Demonstrate that you respect her burgeoning maturity by letting her weigh in on adult matters. You don’t have to take the advice, but asking for it indicates you recognize she’s maturing.

Know that it’s Never Too Late

Even if you have made some mistakes with your daughter and/or her mother, know that it is NEVER too late to tell her you want to work on your connection with her. Lots of great things have come from fathers admitting their mistakes and telling their daughters they are working on their attitudes, behaviors, and efforts. Too many daughters in their twenties and thirties are still waiting for better communication and a warmer bond with their fathers. Start now by using the tried and true tactics parenting experts suggest. We’ve seen it over and over again: IT’S NEVER TOO LATE!

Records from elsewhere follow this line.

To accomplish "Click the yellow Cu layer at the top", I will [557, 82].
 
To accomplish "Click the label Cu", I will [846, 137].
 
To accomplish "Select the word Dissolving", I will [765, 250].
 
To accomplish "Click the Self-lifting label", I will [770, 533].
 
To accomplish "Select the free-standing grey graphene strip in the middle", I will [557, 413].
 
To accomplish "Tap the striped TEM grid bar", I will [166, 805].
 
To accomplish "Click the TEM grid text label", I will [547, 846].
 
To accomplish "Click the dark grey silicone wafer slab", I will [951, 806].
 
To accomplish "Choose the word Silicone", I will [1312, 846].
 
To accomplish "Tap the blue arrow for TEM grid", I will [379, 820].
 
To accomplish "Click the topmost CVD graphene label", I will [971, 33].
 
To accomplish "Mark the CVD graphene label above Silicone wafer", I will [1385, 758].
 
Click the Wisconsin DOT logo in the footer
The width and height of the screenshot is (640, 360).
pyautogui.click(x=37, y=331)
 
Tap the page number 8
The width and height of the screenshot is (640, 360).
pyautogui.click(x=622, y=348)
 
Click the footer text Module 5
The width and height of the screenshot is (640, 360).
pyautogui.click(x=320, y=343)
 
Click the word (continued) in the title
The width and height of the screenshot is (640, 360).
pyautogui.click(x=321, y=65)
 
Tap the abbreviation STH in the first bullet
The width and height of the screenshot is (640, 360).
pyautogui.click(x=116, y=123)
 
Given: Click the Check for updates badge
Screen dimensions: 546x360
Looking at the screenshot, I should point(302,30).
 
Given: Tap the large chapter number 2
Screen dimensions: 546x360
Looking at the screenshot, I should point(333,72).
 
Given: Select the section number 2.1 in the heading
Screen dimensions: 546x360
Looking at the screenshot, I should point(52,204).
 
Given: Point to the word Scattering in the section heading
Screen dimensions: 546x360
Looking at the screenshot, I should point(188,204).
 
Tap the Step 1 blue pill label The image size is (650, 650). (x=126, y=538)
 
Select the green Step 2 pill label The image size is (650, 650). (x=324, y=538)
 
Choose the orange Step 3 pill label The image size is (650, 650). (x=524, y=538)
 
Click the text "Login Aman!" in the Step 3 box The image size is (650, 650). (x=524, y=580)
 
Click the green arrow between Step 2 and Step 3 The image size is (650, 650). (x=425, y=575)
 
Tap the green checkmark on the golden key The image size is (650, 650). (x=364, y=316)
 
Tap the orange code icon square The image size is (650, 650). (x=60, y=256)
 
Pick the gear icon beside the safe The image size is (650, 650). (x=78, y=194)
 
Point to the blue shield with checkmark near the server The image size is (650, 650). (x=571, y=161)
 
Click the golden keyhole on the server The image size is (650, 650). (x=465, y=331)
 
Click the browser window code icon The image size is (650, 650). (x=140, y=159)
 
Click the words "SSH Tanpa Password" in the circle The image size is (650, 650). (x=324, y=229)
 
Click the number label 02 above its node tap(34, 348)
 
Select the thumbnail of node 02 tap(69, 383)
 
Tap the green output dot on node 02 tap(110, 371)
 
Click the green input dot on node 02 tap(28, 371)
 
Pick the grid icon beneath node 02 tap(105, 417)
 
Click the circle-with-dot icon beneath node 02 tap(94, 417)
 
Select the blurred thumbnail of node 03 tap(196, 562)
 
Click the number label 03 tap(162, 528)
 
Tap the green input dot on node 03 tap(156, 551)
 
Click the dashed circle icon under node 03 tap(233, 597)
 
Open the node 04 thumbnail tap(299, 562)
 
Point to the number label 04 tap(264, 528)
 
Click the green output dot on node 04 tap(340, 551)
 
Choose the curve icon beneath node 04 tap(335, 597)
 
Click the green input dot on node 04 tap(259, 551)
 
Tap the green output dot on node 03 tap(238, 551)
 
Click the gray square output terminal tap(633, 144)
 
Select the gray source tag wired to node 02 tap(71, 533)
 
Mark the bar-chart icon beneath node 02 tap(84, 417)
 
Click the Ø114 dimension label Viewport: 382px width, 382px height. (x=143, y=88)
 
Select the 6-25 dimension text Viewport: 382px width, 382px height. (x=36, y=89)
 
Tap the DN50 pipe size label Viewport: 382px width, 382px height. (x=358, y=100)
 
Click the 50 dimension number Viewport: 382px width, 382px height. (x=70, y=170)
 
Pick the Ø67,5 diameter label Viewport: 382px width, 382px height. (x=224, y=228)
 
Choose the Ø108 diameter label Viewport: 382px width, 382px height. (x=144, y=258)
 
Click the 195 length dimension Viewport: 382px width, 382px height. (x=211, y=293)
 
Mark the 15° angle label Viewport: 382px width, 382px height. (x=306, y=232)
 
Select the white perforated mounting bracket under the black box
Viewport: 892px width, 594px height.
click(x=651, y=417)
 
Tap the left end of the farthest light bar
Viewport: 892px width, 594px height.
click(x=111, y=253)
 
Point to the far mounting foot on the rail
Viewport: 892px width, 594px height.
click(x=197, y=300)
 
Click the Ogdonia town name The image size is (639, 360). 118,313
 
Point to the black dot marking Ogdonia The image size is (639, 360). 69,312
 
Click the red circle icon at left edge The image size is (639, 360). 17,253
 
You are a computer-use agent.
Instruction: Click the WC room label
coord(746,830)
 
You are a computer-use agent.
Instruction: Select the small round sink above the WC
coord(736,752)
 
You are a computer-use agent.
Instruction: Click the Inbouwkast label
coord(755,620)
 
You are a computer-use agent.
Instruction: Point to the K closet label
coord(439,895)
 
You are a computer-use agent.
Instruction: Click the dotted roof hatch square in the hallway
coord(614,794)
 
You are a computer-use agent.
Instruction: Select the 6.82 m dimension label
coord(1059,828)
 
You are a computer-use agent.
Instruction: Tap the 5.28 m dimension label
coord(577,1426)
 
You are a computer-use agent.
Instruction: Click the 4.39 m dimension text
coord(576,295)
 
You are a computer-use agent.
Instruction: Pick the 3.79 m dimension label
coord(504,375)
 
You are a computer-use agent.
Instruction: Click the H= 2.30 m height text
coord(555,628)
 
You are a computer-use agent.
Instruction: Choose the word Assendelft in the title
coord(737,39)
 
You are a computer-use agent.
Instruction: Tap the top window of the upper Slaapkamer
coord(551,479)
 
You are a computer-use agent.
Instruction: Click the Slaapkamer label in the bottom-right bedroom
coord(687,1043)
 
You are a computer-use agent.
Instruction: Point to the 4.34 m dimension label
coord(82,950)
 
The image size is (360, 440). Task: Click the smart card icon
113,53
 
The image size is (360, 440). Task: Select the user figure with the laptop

Be On the Lookout for Threats to Your Connection

Hold the line and insist on time with your daughter, even if your daughter resists. When fathers aren’t sure how to spend time with daughters, they may reduce their time with them. Do not fall into this common pattern. Instead, keep seeking out things the two of you can enjoy together. Your local newspaper’s events sections will have plenty of activities. Not all activities have to be full-on fun, however. As mentioned above, grocery shopping, cleaning, cooking, and errand running together serve as great activities to share. If she’s doing homework at the table, you can sit with her quietly while you work, surf the Internet, or do your bills.

Do you have a teenager daughter? What are some of your favorite activities to do together?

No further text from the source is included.